(Dataset entries)

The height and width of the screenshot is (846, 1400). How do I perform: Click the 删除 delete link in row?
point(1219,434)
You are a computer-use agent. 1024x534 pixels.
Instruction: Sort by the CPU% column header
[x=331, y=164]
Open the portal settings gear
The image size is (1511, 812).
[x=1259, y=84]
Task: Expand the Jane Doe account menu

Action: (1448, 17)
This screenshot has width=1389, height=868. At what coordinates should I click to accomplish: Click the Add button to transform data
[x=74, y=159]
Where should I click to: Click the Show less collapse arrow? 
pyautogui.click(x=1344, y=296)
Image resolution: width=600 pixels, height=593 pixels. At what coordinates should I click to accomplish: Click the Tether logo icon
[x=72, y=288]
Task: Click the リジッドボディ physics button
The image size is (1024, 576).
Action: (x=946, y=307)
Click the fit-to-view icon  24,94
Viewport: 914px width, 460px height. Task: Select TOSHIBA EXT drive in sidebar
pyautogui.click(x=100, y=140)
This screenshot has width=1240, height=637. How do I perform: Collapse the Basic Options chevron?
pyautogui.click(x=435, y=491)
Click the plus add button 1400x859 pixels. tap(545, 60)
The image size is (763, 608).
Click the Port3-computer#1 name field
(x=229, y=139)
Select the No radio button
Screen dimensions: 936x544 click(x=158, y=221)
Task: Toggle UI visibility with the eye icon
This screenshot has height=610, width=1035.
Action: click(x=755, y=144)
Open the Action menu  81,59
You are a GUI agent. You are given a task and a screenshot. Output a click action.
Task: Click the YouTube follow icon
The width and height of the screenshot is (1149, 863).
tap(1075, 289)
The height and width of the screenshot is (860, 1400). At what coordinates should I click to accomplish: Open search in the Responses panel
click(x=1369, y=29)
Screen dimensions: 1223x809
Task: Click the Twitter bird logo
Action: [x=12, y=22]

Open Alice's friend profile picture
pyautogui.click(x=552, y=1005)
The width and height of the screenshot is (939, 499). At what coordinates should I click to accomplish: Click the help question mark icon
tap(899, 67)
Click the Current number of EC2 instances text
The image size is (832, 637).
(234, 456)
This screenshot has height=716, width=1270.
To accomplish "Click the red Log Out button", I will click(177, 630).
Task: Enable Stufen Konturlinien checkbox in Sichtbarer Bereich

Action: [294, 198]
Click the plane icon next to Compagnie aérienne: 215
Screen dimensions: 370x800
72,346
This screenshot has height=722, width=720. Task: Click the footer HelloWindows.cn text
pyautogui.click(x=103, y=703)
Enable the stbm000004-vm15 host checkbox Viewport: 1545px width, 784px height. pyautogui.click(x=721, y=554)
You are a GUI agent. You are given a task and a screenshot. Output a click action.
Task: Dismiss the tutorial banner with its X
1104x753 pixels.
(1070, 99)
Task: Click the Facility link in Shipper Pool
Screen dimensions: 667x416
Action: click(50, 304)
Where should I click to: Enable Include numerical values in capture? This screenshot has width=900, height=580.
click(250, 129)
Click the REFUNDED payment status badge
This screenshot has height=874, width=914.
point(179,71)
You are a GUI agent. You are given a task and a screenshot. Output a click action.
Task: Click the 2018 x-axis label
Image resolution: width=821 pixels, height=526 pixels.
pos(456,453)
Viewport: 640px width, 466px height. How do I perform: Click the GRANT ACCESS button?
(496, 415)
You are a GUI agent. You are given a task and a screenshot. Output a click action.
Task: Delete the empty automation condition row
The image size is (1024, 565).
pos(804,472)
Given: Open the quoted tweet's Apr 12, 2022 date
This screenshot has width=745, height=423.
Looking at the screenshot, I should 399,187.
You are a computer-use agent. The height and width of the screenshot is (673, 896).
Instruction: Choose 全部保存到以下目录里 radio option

- _Stated task_
Please copy the lines above word for word.

- _Answer to this exercise_
The height and width of the screenshot is (846, 1400). How do I perform: Click the 删除 delete link in row?
point(1219,434)
You are a computer-use agent. 1024x534 pixels.
Instruction: Sort by the CPU% column header
[x=331, y=164]
Open the portal settings gear
The image size is (1511, 812).
[x=1259, y=84]
Task: Expand the Jane Doe account menu

Action: (1448, 17)
This screenshot has width=1389, height=868. At what coordinates should I click to accomplish: Click the Add button to transform data
[x=74, y=159]
Where should I click to: Click the Show less collapse arrow? 
pyautogui.click(x=1344, y=296)
Image resolution: width=600 pixels, height=593 pixels. At what coordinates should I click to accomplish: Click the Tether logo icon
[x=72, y=288]
Task: Click the リジッドボディ physics button
The image size is (1024, 576).
Action: (x=946, y=307)
Click the fit-to-view icon  24,94
Viewport: 914px width, 460px height. Task: Select TOSHIBA EXT drive in sidebar
pyautogui.click(x=100, y=140)
This screenshot has width=1240, height=637. How do I perform: Collapse the Basic Options chevron?
pyautogui.click(x=435, y=491)
Click the plus add button 1400x859 pixels. tap(545, 60)
The image size is (763, 608).
Click the Port3-computer#1 name field
(x=229, y=139)
Select the No radio button
Screen dimensions: 936x544 click(x=158, y=221)
Task: Toggle UI visibility with the eye icon
This screenshot has height=610, width=1035.
Action: click(x=755, y=144)
Open the Action menu  81,59
You are a GUI agent. You are given a task and a screenshot. Output a click action.
Task: Click the YouTube follow icon
The width and height of the screenshot is (1149, 863).
tap(1075, 289)
The height and width of the screenshot is (860, 1400). At what coordinates should I click to accomplish: Open search in the Responses panel
click(x=1369, y=29)
Screen dimensions: 1223x809
Task: Click the Twitter bird logo
Action: [x=12, y=22]

Open Alice's friend profile picture
pyautogui.click(x=552, y=1005)
The width and height of the screenshot is (939, 499). At what coordinates should I click to accomplish: Click the help question mark icon
tap(899, 67)
Click the Current number of EC2 instances text
The image size is (832, 637).
(234, 456)
This screenshot has height=716, width=1270.
To accomplish "Click the red Log Out button", I will click(177, 630).
Task: Enable Stufen Konturlinien checkbox in Sichtbarer Bereich

Action: [294, 198]
Click the plane icon next to Compagnie aérienne: 215
Screen dimensions: 370x800
72,346
This screenshot has height=722, width=720. Task: Click the footer HelloWindows.cn text
pyautogui.click(x=103, y=703)
Enable the stbm000004-vm15 host checkbox Viewport: 1545px width, 784px height. pyautogui.click(x=721, y=554)
You are a GUI agent. You are given a task and a screenshot. Output a click action.
Task: Dismiss the tutorial banner with its X
1104x753 pixels.
(1070, 99)
Task: Click the Facility link in Shipper Pool
Screen dimensions: 667x416
Action: click(50, 304)
Where should I click to: Enable Include numerical values in capture? This screenshot has width=900, height=580.
click(250, 129)
Click the REFUNDED payment status badge
This screenshot has height=874, width=914.
point(179,71)
You are a GUI agent. You are given a task and a screenshot. Output a click action.
Task: Click the 2018 x-axis label
Image resolution: width=821 pixels, height=526 pixels.
pos(456,453)
Viewport: 640px width, 466px height. How do I perform: Click the GRANT ACCESS button?
(496, 415)
You are a GUI agent. You are given a task and a screenshot. Output a click action.
Task: Delete the empty automation condition row
The image size is (1024, 565).
pos(804,472)
Given: Open the quoted tweet's Apr 12, 2022 date
This screenshot has width=745, height=423.
Looking at the screenshot, I should 399,187.
You are a computer-use agent. The height and width of the screenshot is (673, 896).
Instruction: Choose 全部保存到以下目录里 radio option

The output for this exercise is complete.